After all this back and forth about what the "study" said I read the linked article (It isn't a study, it is a recommendation based on a lot of studies). What it says (or at least what I think it says) can be distilled to this. Most men who get a positive PSA test will go on to get a biopsy. But about 80% of those results are false positives so those guys get the negatives of a biopsy for naught. Of those whose biopsies show a cancer almost all of them will have treatment even though though most of the cancers would progress slowly and never have resulted in clinical symptoms before death from other causes. The aggressive or otherwise dangerous cancers will be detected later by clinical symptoms and would then be treated anyway. So the net result of screen is a lot of angst and earlier treatment of some cancers. It is those few guys who will get the earlier treatment of dangerous tumors that we are concerned with and why some of us have supported getting the screen.

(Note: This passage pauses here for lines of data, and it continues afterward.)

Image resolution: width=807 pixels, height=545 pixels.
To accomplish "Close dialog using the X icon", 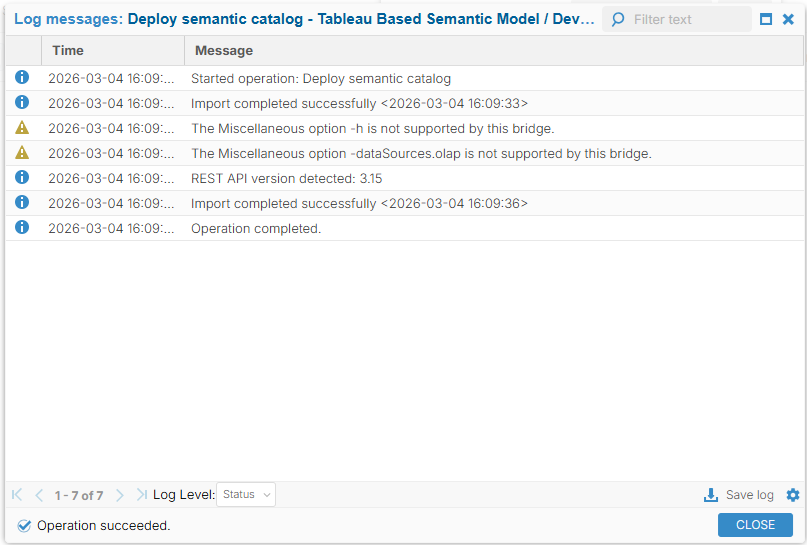I will (x=789, y=19).
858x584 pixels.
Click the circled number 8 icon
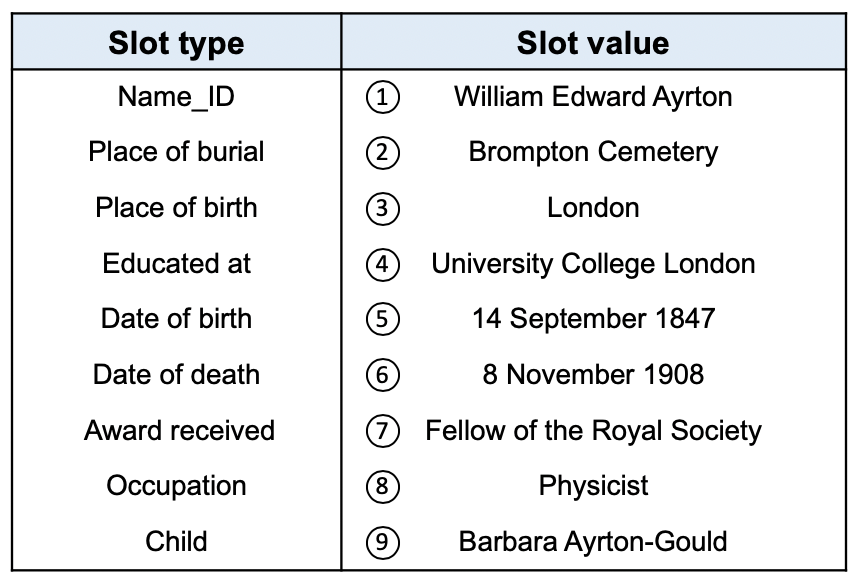tap(382, 487)
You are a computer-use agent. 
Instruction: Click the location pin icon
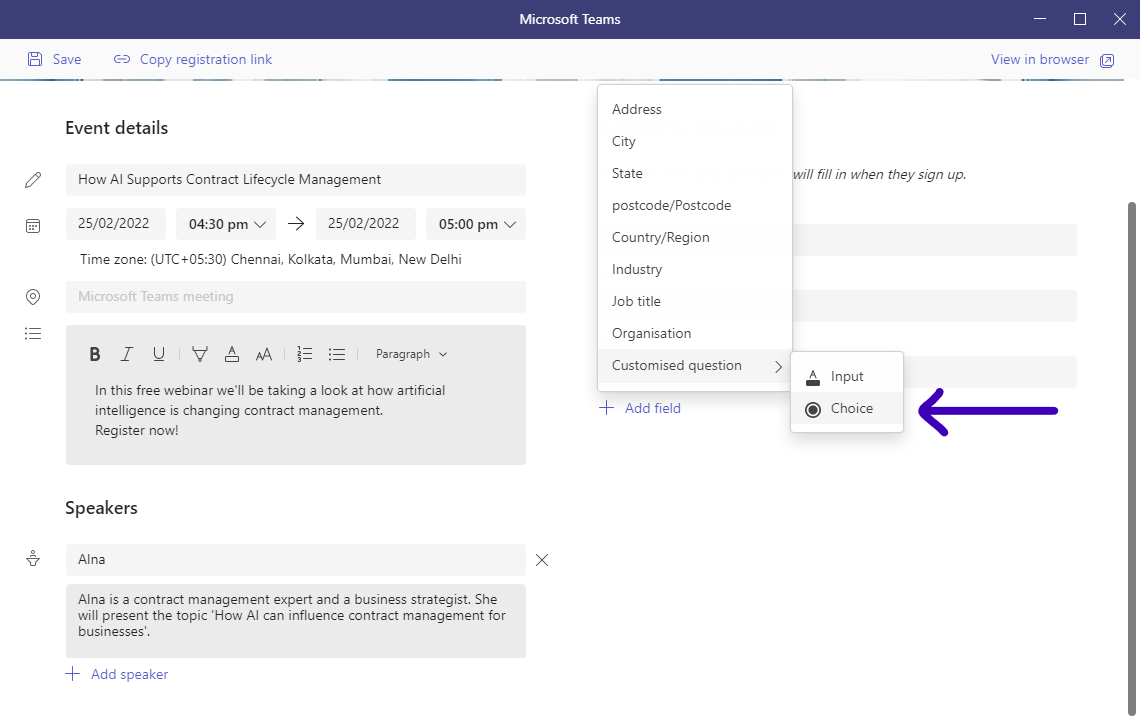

BUT, the statistics show that the benefits are minimal or none. The studies found NO advantages from screening for men over 70. And the studies showed marginal if any benefits for men 59-70. From the recommendation:
"The evidence is convincing that for men aged 70 years and older, screening has no mortality benefit. For men aged 50 to 69 years, the evidence is convincing that the reduction in prostate cancer mortality 10 years after screening is small to none." If all of this is accurate then most (maybe not all) of the guys who got early treatment due to the test/biopsy would have gotten treatment later due to clinical syptoms and would end up with a similar result. The recommendation is to rely on clinical symptoms, not PSA screening to counsel a biopsy and subsequent treatment if a cancer is found. They are saying YOU are better off waiting for symptoms before getting a biopsy. This is not a cost tradeoff it is a straight benefit to you recommendation. Here is another quote:
"The common perception that PSA-based early detection of prostate cancer prolongs lives is not supported by the scientific evidence. The findings of the two largest trials highlight the uncertainty that remains about the precise effect that screening may have, and demonstrate that if any benefit does exist, it is very small after 10 years. The European trial found a statistically insignificant 0.06% absolute reduction in prostate cancer deaths for men aged 50 to 74 years, while the U.S. trial found a statistically insignificant 0.03% absolute increase in prostate cancer deaths (
6,
7). A meta-analysis of all published trials found no statistically significant reduction in prostate cancer deaths (
10). At the same time, overdiagnosis and overtreatment of prostatic tumors that will not progress to cause illness or death are frequent consequences of PSA-based screening. Although about 90% of men are currently treated for PSA-detected prostate cancer in the United States—usually with surgery or radiotherapy—the vast majority of men who are treated do not have prostate cancer death prevented or lives extended from that treatment, but are subjected to significant harms."
From a money perspective it seems like the test simply pumps money into the medical system with no evidence that the money makes a difference. Since the advent of testing a million men have had surgeries/radiation who would not have had them otherwise: "
From 1986 through 2005, PSA-based screening likely resulted in approximately 1 million additional U.S. men being treated with surgery, radiation therapy, or both compared with before the test was introduced."
I plan to talk to my primary care physician about this at my next physical. My inclination would be to skip the PSA screen and rely on clinical symptoms. But I would be open to a rational discussion about why I might be wrong.